It is a worthy book and you should read it (or listen); the others lauding it are fairly correct. It has succinct prose and an engaging story examining the meaning of words, what power they have, and what’s important in the grand scheme of free will and convincing other people to do one’s will.

Myself a student of words and symbols, a padawan of semiotics, it still irks me a little bit as writers get lost in the aggrandizement of words as magic and power. True, Barry and others are right to reference the word in its historical and magical underpinnings, and that does work to a fair extent. However, it is, I feel, too easy to fall prey to the fallacy that words contain the meaning, and by result, can have such blatant and overreaching power.

Barry conjures the greatest of power words in his story. True, words have a power.
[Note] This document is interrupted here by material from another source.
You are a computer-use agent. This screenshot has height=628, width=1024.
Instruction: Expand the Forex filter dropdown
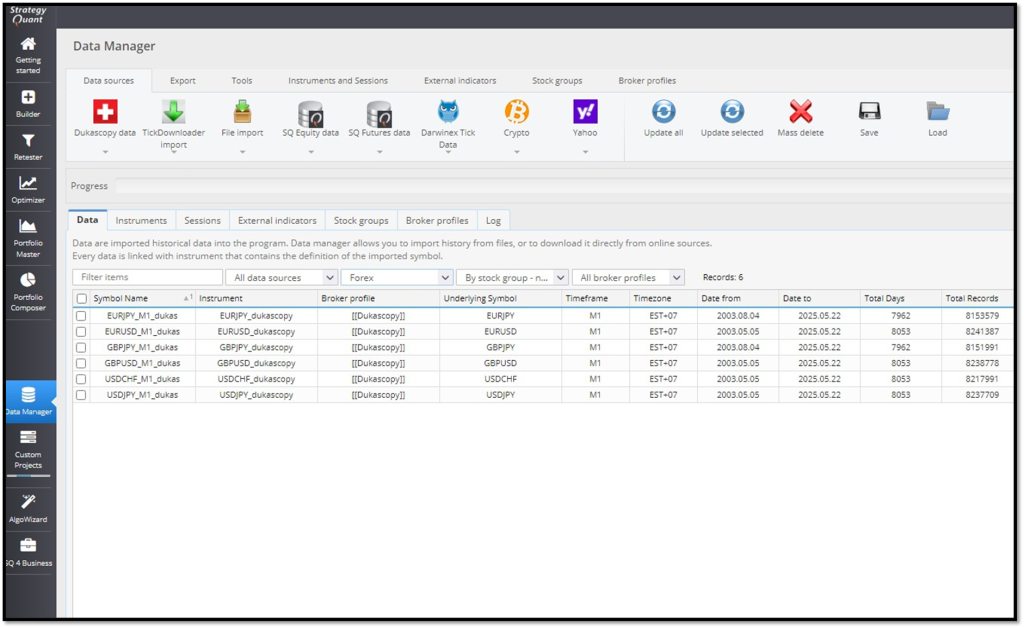[397, 278]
People might not be willing to give them power, may continue to give them subconscious reactions even, but as has always been, fundamentally, words have only as much power as society and people willingly give them. Words have a very recent origination, and, as in Lexicon, I find it a mistake to ignore that rather important point. Words and utterances postdate human consciousness, though inform it to such a degree as to surely propel it, and are now confoundingly intertwined.

The trap that this novel falls into then is that there might exist words and utterances that can affect people so deeply as to compel them completely to do whatever is bid. A fundamental linguistic machine code to consciousness, while wonderful in theory, holds less weight in my understanding (emphasis on the linguistic). As any competent psychonaut and student of mystical experience will tell you, experience of perception and consciousness, other worldly or not, is often un-verifiable and un-utterable, and therefore words can no longer penetrate to many (arguably any) corners of the void actually worth going to. This is what new lexicons are for as the inward and outer cosmos is mapped further. And yet, the void remains.
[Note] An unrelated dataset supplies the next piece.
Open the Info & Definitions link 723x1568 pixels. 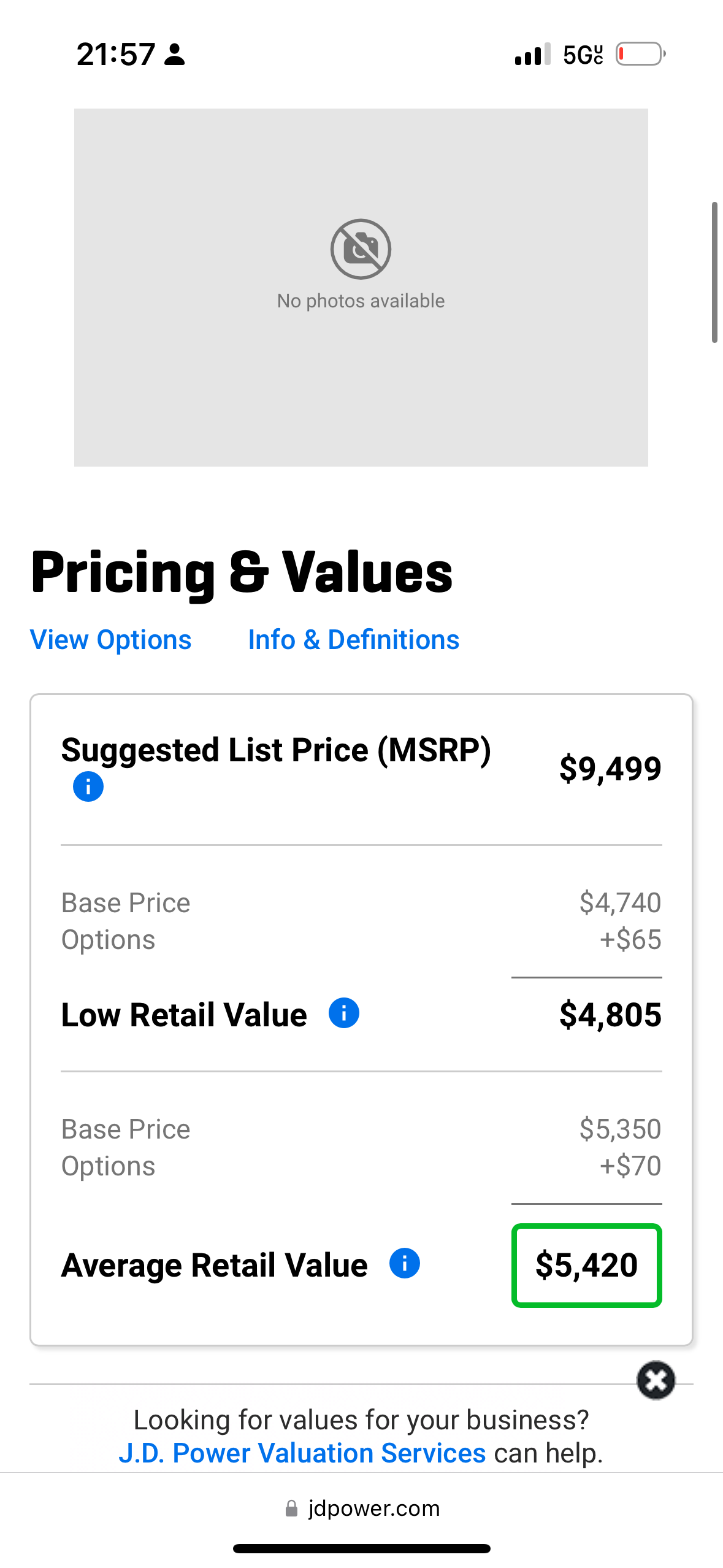pyautogui.click(x=353, y=640)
Why, and importantly how, would so-called power-words exist? The novel argues them, and work well as merely a fictional underpinning, but falls short of competently explaining them in the context of further holonic dependencies, networks, and the deeper points of neurology without inciting true mystical powers and the ineffable, inscrutable. It does touch on some important and relevant neurolinguistics, but the story there is far from done.
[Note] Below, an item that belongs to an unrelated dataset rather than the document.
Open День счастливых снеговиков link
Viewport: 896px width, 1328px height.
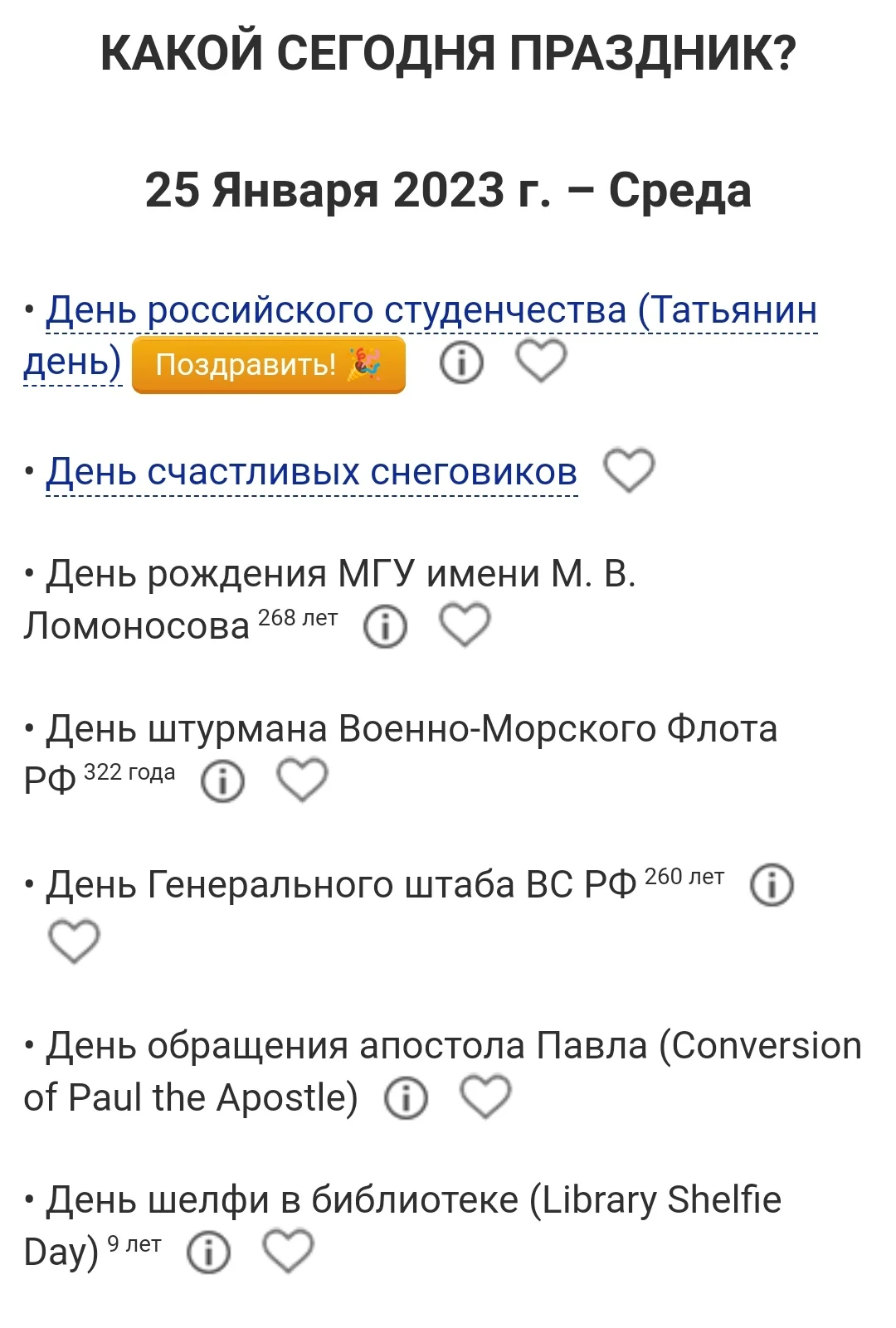(x=311, y=472)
Joyce and Campbell talk of the aesthetic arrest that high-art, indeed words, could have, but that arrest is still dependent on one’s understanding of and execution of perception, awareness, and consciousness. I find it difficult to imagine the possibility of any word, even if it is exquisitely depicted as Barry has, to be compelling enough for almost everyone—and indeed, that is what we find in the story (though I would argue that even a small town would be less likely to suffer it so violently as Broken Hill).

I suspect Barry knows most of this meta-linguistic problem well enough himself. He’s a writer and must employ words to get his story across. He continues to point at the power-words with other words, as one mystically describes the depths of the void with what few map points we have. And, in that, he executes, with the brevity of a single novel for what he tries to accomplish: a meaningful and thrilling story, believable characters, clandestine illuminated organizations, and food for thought that rival some of the greats of Stephenson, et. al.